Nel corso di questa guerra, le forze israeliane si scontrarono con gli eserciti dei paesi confinanti e con le comunità palestinesi locali. Tale conflitto ebbe impatti significativi sulle frontiere regionali e sulla composizione demografica dell’area, provocando un considerevole esodo di profughi palestinesi e segnando l’inizio di un prolungato conflitto.
- Dichiarazione di Indipendenza: Il 14 maggio 1948, David Ben-Gurion, leader dell’Agenzia Ebraica, dichiarò l’indipendenza dello stato di Israele, segnando la nascita dello stato ebraico. Questa dichiarazione fu seguita dall’entrata in guerra delle nazioni arabe confinanti.
- Invasione araba: Subito dopo la dichiarazione di indipendenza, le forze armate di Egitto, Giordania, Siria, Iraq e Libano invasero la Palestina, con l’obiettivo di contrastare la creazione di Israele e proteggere gli interessi arabi nella regione.
- Combattimenti: La guerra vide scontri tra le forze israeliane e le forze arabe. I combattimenti si verificarono in varie parti del territorio palestinese.
- Esodo palestinese: Durante il conflitto, molte comunità palestinesi furono sfollate o costrette a fuggire dalle loro case, dando inizio a un vasto esodo palestinese. Questo è conosciuto come la Nakba e ha portato all’allontanamento di centinaia di migliaia di palestinesi dalle loro terre.
- Fine delle ostilità: La guerra si concluse ufficialmente nel marzo 1949 con l’armistizio tra Israele e i paesi confinanti. La Palestina rimase suddivisa, con Israele che controllava la maggior parte del territorio, la Cisgiordania sotto il controllo giordano, e Gaza sotto l’amministrazione egiziana.
La guerra dei 6 giorni (1967)
Nel 1967, in occasione della Guerra dei Sei Giorni, Israele assunse il controllo della Cisgiordania (una parte della Palestina occidentale), della Striscia di Gaza, di Gerusalemme Est e delle alture del Golan. Questa occupazione generò significativi mutamenti nella situazione geopolitica della regione. Israele successivamente separò la Cisgiordania e la Striscia di Gaza con l’intenzione di creare uno Stato indipendente, amministrando queste aree attraverso l’Amministrazione Civile delle Forze di Difesa di Israele (IDF).
L’occupazione israeliana di queste terre ha portato a una serie di sviluppi politici e conflitti nel corso degli anni e ha alimentato il conflitto israelo-palestinese.
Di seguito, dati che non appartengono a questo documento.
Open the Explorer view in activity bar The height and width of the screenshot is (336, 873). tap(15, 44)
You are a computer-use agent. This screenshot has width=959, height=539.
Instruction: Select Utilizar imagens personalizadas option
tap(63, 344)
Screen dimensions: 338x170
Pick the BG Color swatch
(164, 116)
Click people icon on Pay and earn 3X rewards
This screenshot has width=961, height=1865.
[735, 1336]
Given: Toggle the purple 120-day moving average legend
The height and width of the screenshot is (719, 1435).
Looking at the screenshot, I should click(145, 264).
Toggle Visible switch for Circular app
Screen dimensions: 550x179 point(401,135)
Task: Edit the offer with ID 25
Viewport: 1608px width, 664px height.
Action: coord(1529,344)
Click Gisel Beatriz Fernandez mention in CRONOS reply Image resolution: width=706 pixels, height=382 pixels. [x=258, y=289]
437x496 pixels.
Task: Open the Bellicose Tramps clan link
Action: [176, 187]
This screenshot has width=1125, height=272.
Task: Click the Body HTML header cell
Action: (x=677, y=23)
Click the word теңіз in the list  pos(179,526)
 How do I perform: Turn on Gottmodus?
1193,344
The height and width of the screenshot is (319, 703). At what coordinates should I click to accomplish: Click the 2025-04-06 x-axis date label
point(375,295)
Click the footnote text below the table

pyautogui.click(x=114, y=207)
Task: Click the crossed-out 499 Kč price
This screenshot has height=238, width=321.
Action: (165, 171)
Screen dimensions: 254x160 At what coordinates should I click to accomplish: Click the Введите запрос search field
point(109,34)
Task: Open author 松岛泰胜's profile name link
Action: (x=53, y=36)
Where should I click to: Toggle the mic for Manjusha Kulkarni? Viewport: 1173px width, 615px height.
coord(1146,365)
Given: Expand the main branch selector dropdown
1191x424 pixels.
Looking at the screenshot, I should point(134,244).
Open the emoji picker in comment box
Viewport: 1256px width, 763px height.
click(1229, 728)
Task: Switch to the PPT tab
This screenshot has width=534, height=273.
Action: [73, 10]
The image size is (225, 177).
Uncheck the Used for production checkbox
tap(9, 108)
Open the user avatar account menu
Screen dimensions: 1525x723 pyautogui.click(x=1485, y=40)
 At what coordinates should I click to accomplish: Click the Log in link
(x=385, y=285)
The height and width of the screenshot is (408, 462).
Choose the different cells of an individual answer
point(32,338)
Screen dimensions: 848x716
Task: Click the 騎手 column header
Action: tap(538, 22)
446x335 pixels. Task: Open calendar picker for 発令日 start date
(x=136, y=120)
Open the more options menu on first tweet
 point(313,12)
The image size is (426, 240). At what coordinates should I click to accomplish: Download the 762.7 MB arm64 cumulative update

Nel 1993, gli Accordi di Oslo diedero inizio al processo di pace tra Israele e l’Organizzazione per la Liberazione della Palestina (OLP), che alla fine portò all’autonomia palestinese in alcune parti della Cisgiordania e della Striscia di Gaza.
Accordi di Oslo (1993)
Gli Accordi di Oslo, noti anche come gli Accordi di Oslo I e Oslo II, furono una serie di intese sottoscritte tra Israele e l’Organizzazione per la Liberazione della Palestina (OLP) nel corso degli anni ’90. Questi accordi ebbero l’obiettivo di stabilire una base per il processo di pace tra Israele e i palestinesi e di affrontare questioni chiave come l’autonomia palestinese, il ritiro delle truppe israeliane dai territori occupati, il riconoscimento reciproco e il futuro status dei territori palestinesi.
Gli Accordi di Oslo I furono siglati a Oslo, Norvegia, il 13 settembre 1993, e portarono al riconoscimento dell’OLP da parte di Israele e al riconoscimento di Israele da parte dell’OLP. Questi accordi stabilirono anche l’Autorità Palestinese come un’autorità autonoma con giurisdizione limitata su alcune aree della Cisgiordania e della Striscia di Gaza.
Gli Accordi di Oslo II, firmati a Taba, Egitto, nel 1995, ampliarono ulteriormente l’autonomia palestinese e crearono un sistema di divisione della Cisgiordania in aree di controllo israeliano e palestinese.
Gli Accordi di Oslo avrebbero dovuto essere un passo importante nel processo di pace israelo-palestinese, ma il loro pieno attuamento e la soluzione del conflitto non sono mai stati raggiunti fino ad oggi.